Furthermore, when difficult times bring a steady stream of negative news, it’s easy to see oneself as a victim of circumstances. By consciously calling attention to accomplishments and successes, you offset the doom and gloom with genuine positivity.
By sharing stories of employees doing great things, you also strengthen the belief that you are a team of winners who can accomplish great things.
Because emotions affect perception, shifting the ambient emotional state of your workforce to a more upbeat, hopeful state, means employees are more apt to look at challenges as something they can overcome, rather than insurmountable obstacles.
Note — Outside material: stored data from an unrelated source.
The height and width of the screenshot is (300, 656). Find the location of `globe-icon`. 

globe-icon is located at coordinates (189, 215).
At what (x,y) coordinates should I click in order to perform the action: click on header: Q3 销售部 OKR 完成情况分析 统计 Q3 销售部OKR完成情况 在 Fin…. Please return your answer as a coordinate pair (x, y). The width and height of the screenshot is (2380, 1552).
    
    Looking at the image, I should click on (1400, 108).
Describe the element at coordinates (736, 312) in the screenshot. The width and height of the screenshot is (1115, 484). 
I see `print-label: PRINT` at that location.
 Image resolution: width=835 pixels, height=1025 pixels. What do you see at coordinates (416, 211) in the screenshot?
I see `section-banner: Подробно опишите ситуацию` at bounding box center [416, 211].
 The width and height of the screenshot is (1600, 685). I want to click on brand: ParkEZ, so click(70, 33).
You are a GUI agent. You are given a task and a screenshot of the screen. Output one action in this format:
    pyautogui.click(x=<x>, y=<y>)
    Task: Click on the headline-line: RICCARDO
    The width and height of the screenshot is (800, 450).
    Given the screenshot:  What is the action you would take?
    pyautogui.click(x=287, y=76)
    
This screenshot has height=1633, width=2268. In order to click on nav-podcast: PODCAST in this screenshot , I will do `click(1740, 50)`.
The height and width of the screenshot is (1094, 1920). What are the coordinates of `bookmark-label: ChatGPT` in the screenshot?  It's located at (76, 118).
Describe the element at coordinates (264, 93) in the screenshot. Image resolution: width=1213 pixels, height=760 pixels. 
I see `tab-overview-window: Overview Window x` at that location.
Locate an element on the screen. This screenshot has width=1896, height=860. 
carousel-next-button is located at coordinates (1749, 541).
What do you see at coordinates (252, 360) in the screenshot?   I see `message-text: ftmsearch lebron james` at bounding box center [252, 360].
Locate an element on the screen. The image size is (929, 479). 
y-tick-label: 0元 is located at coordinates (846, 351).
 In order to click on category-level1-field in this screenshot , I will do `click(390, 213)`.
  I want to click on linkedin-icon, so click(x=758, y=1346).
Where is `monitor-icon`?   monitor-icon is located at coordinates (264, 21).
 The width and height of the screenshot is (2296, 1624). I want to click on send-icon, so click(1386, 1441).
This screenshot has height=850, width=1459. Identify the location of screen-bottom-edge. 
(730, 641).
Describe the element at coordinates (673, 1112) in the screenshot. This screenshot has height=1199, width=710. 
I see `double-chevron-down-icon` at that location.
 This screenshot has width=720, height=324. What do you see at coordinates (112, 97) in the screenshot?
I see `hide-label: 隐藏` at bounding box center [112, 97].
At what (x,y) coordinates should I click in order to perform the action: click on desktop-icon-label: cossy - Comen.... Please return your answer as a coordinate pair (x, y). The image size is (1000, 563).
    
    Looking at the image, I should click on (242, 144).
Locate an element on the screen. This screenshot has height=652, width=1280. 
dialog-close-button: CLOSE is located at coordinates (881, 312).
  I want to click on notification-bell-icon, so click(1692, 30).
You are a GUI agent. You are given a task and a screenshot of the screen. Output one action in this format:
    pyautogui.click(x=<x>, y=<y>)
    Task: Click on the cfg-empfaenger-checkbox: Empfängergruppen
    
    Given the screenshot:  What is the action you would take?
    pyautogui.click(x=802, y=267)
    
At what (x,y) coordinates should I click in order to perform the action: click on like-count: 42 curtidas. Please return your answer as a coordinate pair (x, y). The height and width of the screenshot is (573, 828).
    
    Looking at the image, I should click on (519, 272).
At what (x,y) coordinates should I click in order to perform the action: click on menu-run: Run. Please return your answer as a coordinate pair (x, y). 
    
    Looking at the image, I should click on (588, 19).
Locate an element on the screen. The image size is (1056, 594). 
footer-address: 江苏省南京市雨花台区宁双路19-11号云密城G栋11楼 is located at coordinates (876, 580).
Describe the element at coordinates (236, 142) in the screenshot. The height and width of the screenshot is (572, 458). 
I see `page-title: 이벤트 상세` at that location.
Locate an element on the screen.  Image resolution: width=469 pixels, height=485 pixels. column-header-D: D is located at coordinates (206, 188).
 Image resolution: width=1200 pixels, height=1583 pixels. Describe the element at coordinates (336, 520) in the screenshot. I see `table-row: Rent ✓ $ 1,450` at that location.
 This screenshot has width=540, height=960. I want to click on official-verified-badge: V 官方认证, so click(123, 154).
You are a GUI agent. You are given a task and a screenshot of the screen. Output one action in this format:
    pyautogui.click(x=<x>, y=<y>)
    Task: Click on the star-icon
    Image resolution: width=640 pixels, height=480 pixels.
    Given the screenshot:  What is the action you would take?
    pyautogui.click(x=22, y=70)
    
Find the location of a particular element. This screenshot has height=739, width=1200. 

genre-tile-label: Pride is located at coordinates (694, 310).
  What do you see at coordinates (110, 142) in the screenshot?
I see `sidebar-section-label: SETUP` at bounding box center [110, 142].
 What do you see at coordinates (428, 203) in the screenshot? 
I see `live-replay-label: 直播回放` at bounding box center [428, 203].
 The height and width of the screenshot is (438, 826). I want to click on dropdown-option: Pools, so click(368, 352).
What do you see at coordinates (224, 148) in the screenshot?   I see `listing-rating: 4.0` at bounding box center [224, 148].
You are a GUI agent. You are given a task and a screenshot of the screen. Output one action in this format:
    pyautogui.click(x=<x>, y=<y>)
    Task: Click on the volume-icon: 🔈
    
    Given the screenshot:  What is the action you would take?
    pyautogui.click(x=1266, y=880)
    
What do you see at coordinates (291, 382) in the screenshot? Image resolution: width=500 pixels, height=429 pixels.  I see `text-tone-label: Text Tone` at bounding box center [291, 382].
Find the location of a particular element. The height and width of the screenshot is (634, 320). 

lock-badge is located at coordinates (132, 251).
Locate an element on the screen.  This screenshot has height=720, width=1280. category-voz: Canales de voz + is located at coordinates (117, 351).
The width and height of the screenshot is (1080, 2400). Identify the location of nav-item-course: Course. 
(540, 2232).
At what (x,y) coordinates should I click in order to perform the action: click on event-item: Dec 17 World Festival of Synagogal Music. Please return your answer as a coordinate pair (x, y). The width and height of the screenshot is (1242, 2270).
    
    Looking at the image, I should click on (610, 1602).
6. Balance “I feel your pain” with “We need to move on”
When people don’t feel their distress is heard or respected, they stay stuck in “broadcast mode.” They can’t hear, nor do they care, about what you have to say.
Make sure you verbally acknowledge your employees’ distress over major changes and difficulties. Don’t just launch into an “It is what it is, so get over it” speech and expect that to work.
Great leaders acknowledge the emotions and perceptions of their followers during difficult times, and then shift into their vision of the future and how each person has a role in making that vision a reality. Doing so not only inspires your employees, because they know what they can do to make a difference. It also builds stronger relationships between employees and management.